Llevo leyendo a China Miéville desde que tengo uso de razón lectora. Desde que no es otro sino yo quien elige en qué libro se sumerge, con qué autor gasta el tiempo. Podría haberme equivocado. Podría haber caído en manos de alguien que no enciende, que no ilumina. Gracias a los dioses di con este señor de aspecto poco amable y capacidad inventiva por encima de la media. Y entendí que había obviado la parte más fascinante de la literatura. Aquella que te lleva a lugares en los que nunca has estado porque nunca te has salido del camino marcado, de la bibliografía recomendada. Pero sucede que si te atreves, si sales de la norma imperante, la norma subversiva alecciona de un modo diferente, convierte las batallas perdidas en segundas oportunidades. La fantasía deja de ser algo para niños inquietos y se convierte en el pan de adultos que no fueron bien domesticados. Ese es el sustento que nos da el señor Miéville con cada una de sus novelas. Y esta última, publicada por Nova, no es una excepción en la excelente producción del autor inglés.
Si has leído más de un libro de este señor, sabrás que cada nueva incursión literaria abre un mundo completamente nuevo dentro de su trayectoria. Rompe con lo que había hecho hasta la fecha para darle rienda suelta a la oportunidad de sorprenderse a sí mismo y por ende al lector que le sigue. Ahora hablamos de ucronías y la posibilidad de reinventar la historia de nuestro tiempo. Concretamente esta novela nos lleva a las calles de un París invadido por los nazis durante la Segunda Guerra Mundial y una resistencia completamente surrealista. Literalmente. Y es que desde los ojos de Thibaut, uno de los últimos combatientes de los artistas que se sublevaron ante la ocupación, vemos una ciudad llena de manifs. Obras surrealistas que cobran vida a raíz de una bomba de origen desconocido. Estas piezas de batalla ingobernables hacen frente a la invasión alemana de formas totalmente insospechadas. Claro que el bando enemigo no se quedará atrás ya que para contrarrestar el arte combatiente han decidido invocar demonios a través de pactos con el Infierno, por lo que la ciudad, aislada, se ha vuelto irreconocible, lejos del aquel París romántico de los años 40. Ahora, para sobrevivir en este contexto, uno debe protegerse de cualquier tipo de arte y alianzas si no quiere caer en el fuego cruzado.
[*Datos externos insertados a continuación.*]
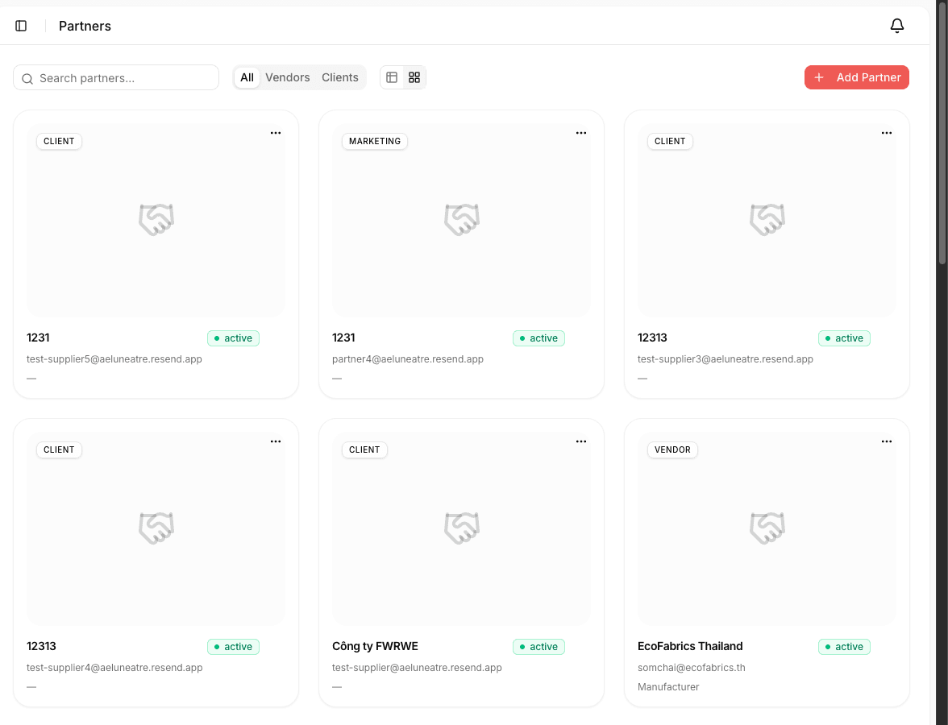This screenshot has height=725, width=948.
Task: Open options menu for test-supplier5 card
Action: (x=276, y=133)
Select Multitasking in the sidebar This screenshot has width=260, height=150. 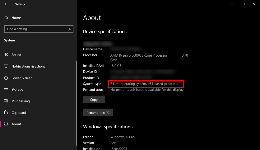[21, 101]
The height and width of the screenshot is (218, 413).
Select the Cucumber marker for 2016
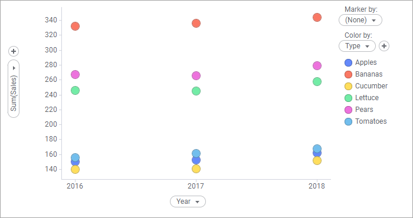click(75, 169)
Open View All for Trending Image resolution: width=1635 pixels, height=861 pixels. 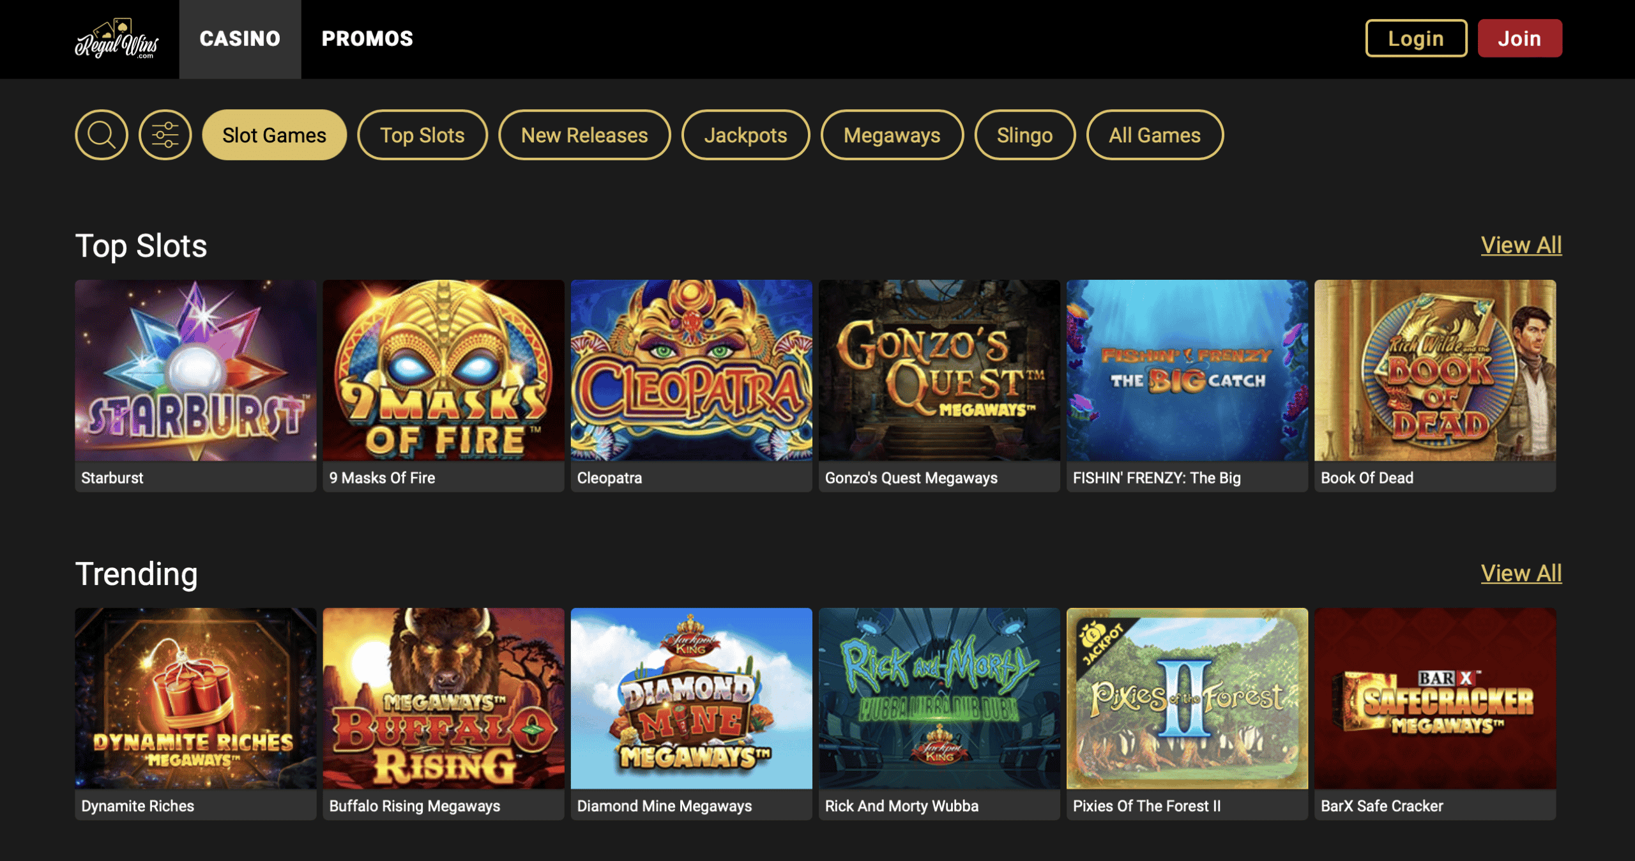tap(1521, 574)
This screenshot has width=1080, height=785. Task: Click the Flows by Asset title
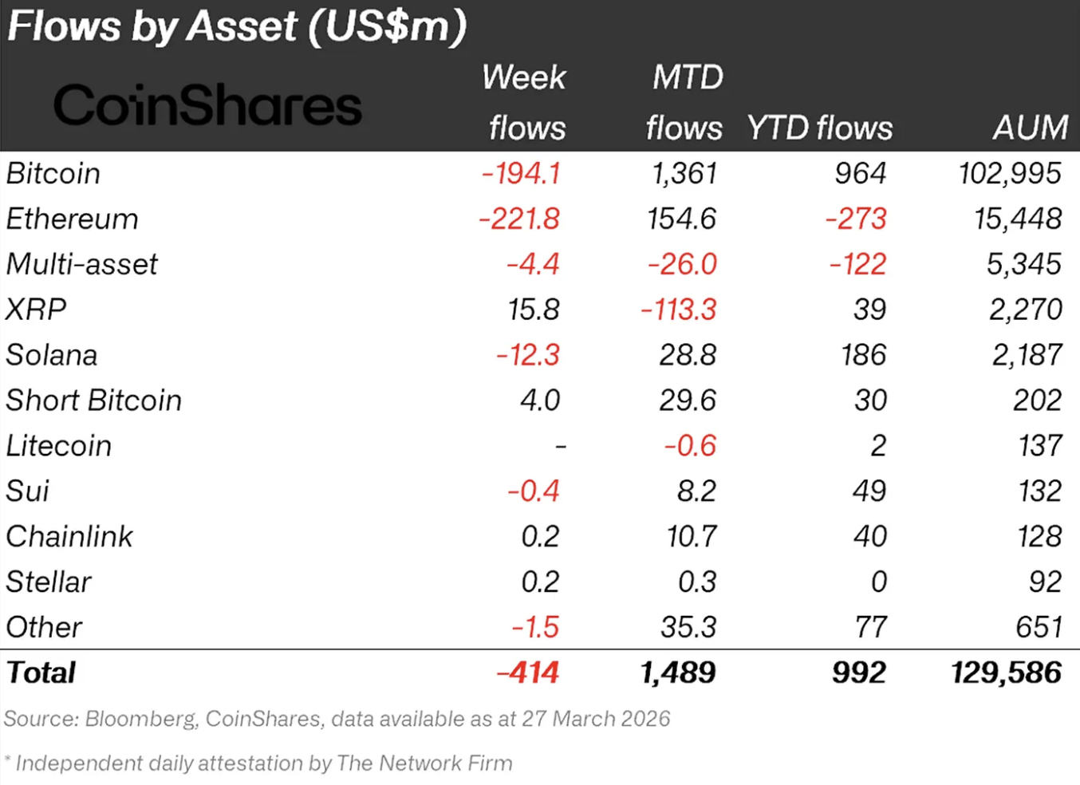237,26
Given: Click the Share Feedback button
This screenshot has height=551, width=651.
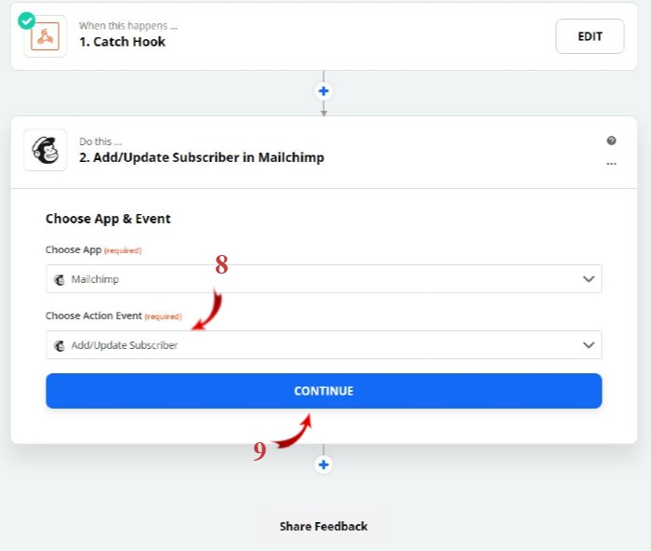Looking at the screenshot, I should (324, 527).
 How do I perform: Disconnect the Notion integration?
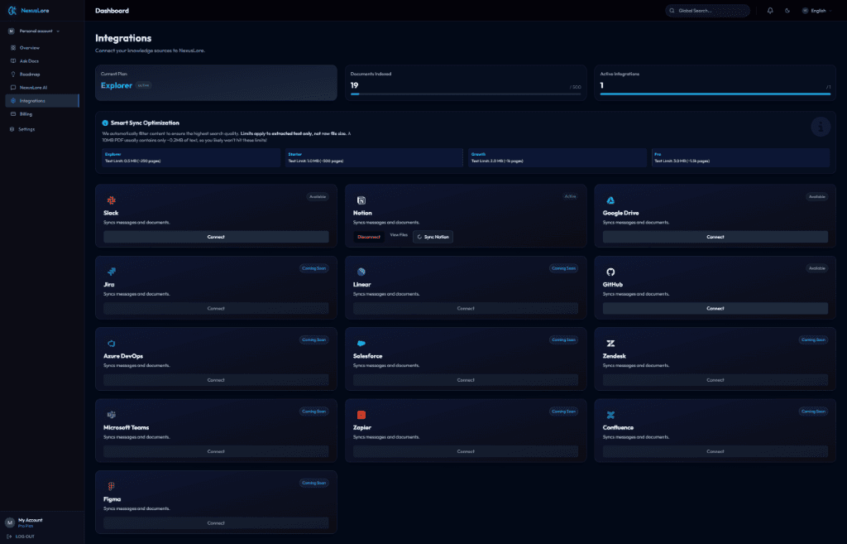point(369,237)
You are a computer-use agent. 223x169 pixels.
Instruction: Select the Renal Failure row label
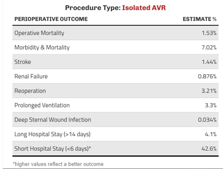pos(31,76)
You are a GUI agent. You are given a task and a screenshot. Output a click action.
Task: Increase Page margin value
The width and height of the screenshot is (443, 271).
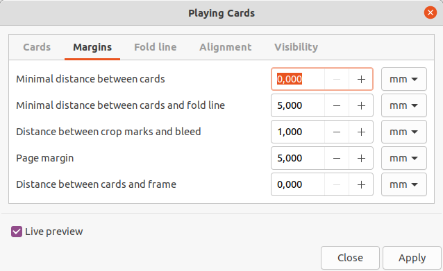(x=361, y=158)
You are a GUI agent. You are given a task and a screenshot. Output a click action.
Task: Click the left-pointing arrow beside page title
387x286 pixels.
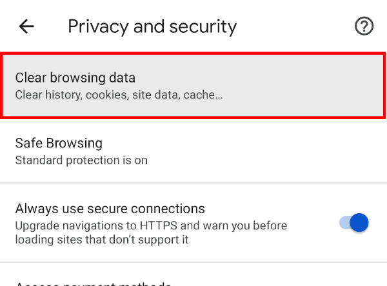pyautogui.click(x=26, y=26)
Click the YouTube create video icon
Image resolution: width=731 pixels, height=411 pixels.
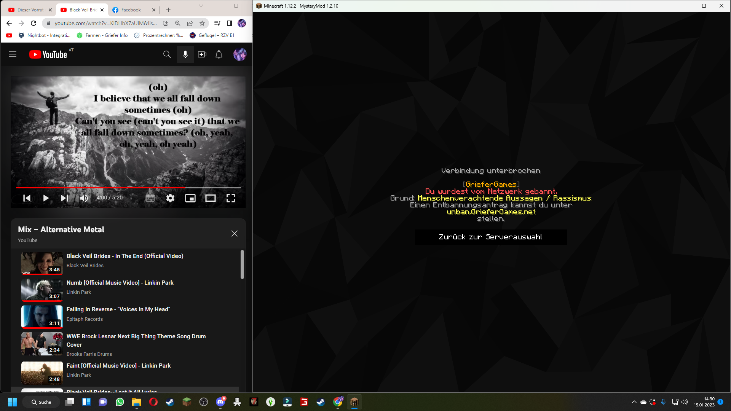click(202, 54)
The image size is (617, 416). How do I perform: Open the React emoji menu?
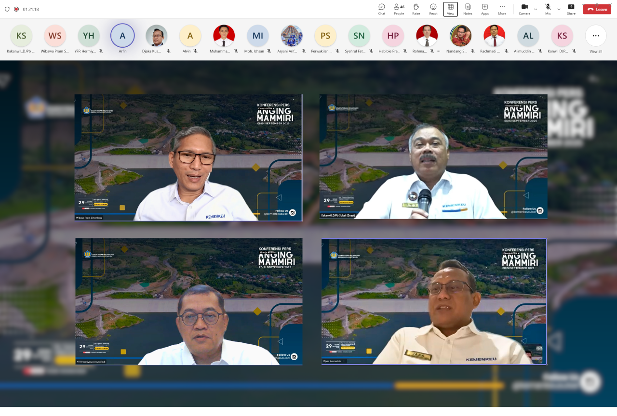pos(433,9)
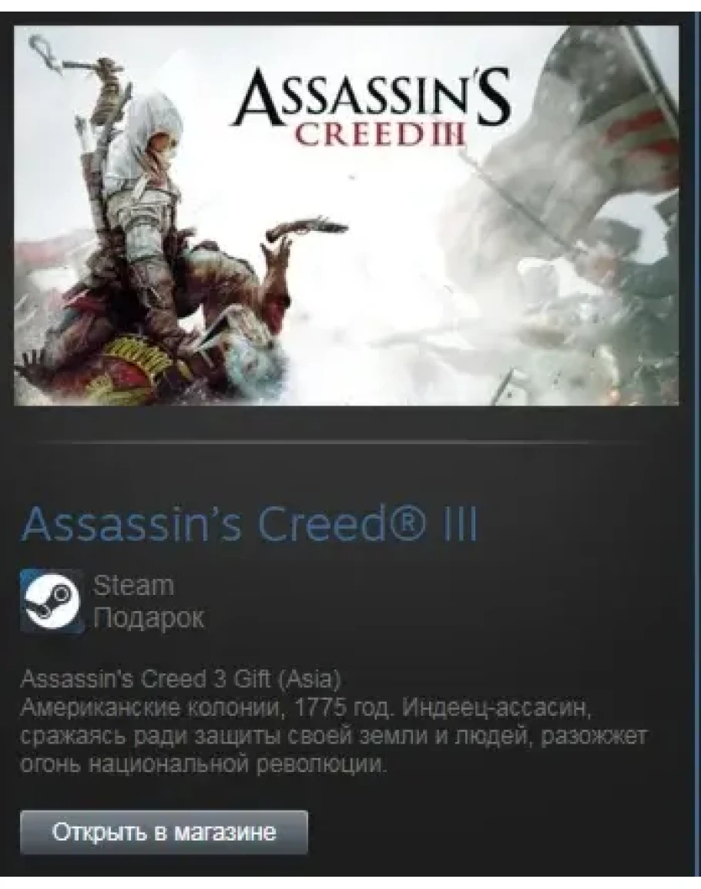Open the Assassin's Creed III banner image

click(346, 216)
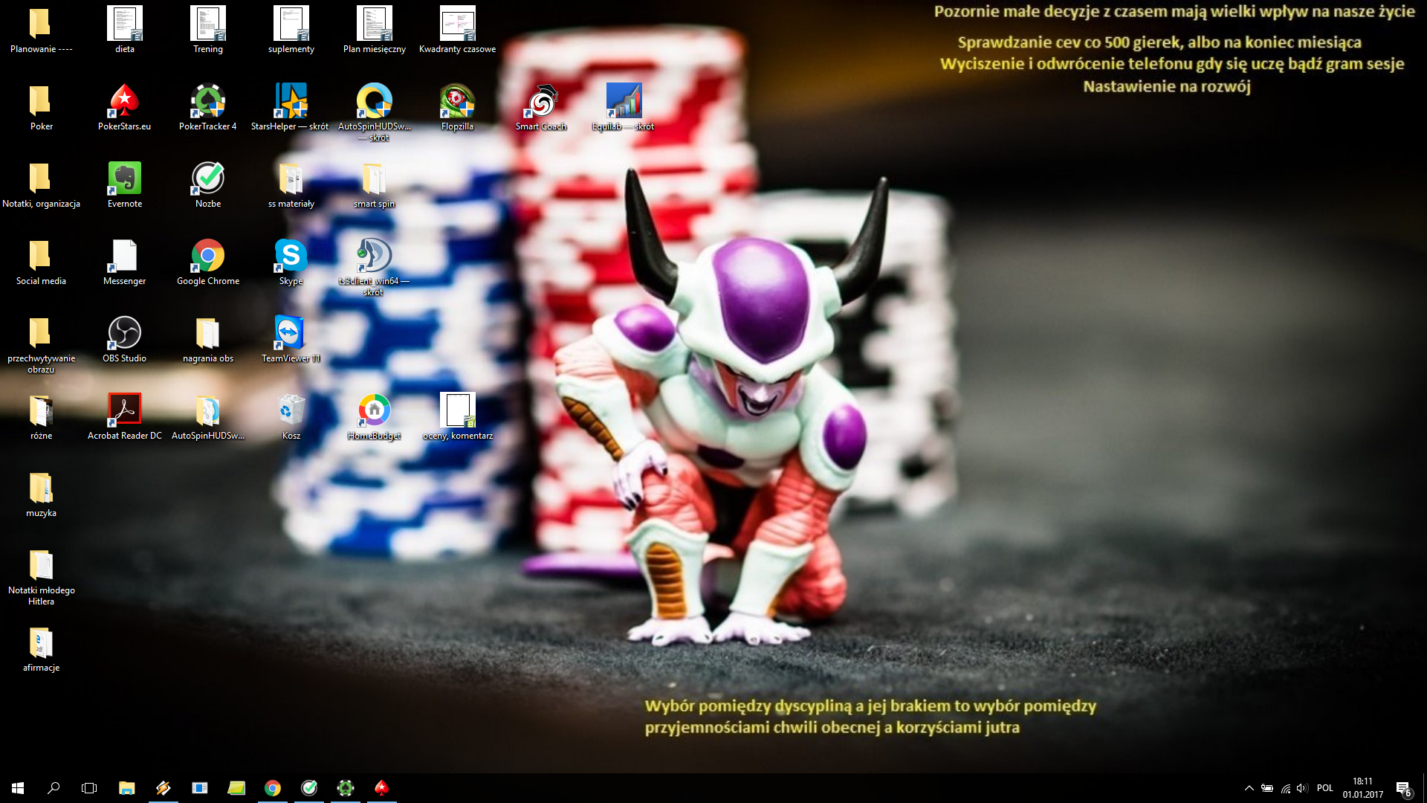Select the Nozbe checkmark icon
This screenshot has height=803, width=1427.
click(208, 184)
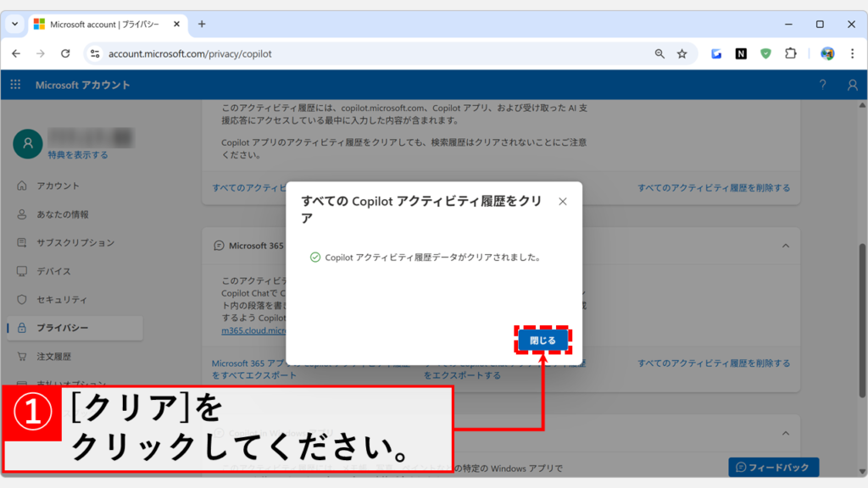The height and width of the screenshot is (488, 868).
Task: Click the Notion extension icon
Action: (741, 53)
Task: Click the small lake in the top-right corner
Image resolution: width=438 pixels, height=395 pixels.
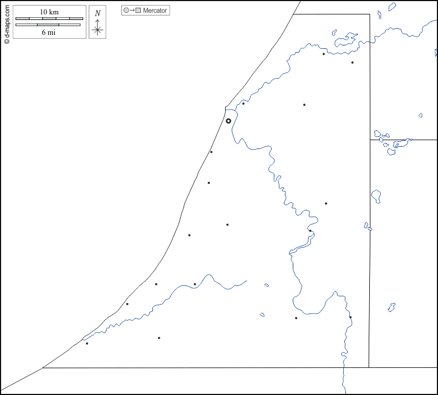Action: 392,7
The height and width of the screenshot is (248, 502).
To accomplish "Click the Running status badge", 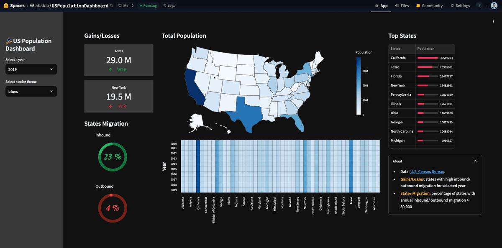I will 148,6.
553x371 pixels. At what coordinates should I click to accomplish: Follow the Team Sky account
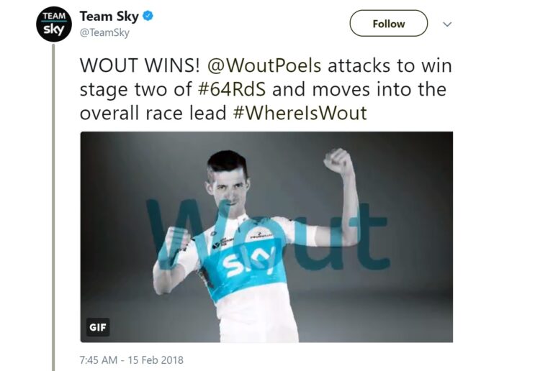[x=388, y=24]
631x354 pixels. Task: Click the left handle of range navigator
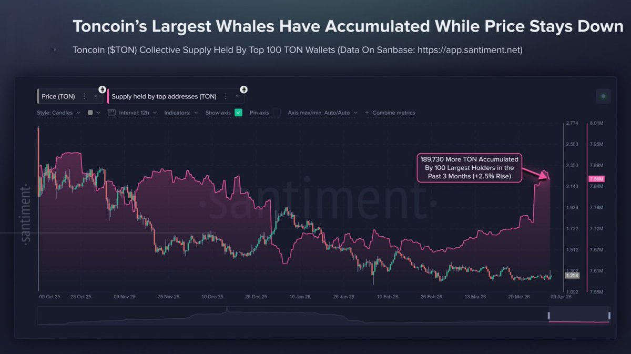click(549, 316)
Aunque sea una novela mucho más breve de lo que nos tiene acostumbrado el autor inglés, lo cierto es que Últimos días de Nueva París deja entrever muchos de los rasgos identificativos del autor. Los comienzos son difíciles y más aún si hablamos de una novela de China Miéville. Esa transición entre no entender y entender propia de cualquier libro del autor inglés aquí vuelve a tener lugar. Nos sumerge en un mundo desconocido para nosotros –olvídate del París del título, nunca antes habías estado en esta versión de la ciudad-. Y uno avanza como puede hasta que empieza a esclarecer términos, a deducir y a contrastar. Este modo de proceder deja indefenso al lector durante un buen tramo del recorrido, pero una vez conquistado el terreno, la satisfacción que provoca es mucho más reconfortante. Fall Rot, cadáveres exquisitos, La Main á plume… Un mundo por descubrir con sus propios neologismos y su capacidad para definir pedazos de la realidad que carecían de nombre. La magia Miéville ha hecho su efecto y uno se plantea la relectura tras finalizar la novela con el fin de descubrir pasajes ocultos, rutas secundarias o un entendimiento de la obra completamente nuevo.
Hay ideas poderosas. Hay ideas que buscan realmente su lugar sin importar el precio que tienen que pagar para cumplir con su cometido. Si algo nos ha enseñado el arte es a reconfigurar nuestra idea del mundo. Expandirlo y reformarlo para que una nueva conciencia tenga cabida. El arte es la revolución a marchas forzadas cuando la evolución ha detenido su curso. Y justo en estos términos es cómo el arte se subleva en la novela de Miéville. Rompe y arrasa allí donde el humano ya no puede avanzar y le otorga otra oportunidad, una senda completamente nueva que nadie podría haberse imaginado. Este libro es una auténtica clase de historia. Claro que no en el sentido en el que te esperas. Los hechos históricos no son certeros, pero la red establecida para hacer frente al enemigo no puede ser más auténtica. China habla de una revolución cultural, una batalla del pensamiento allí donde las balas son insuficientes, donde los partisanos carecen de energía para contraatacar. Y es que el arte de la guerra nunca se había vuelto tan explícito como en este libro. El enfrentamiento contra el opresor nunca había dejado una mancha tan indeleble en nosotros, mancha que bien podría protagonizar un lienzo u otro tipo de arte que nos invite a defendernos.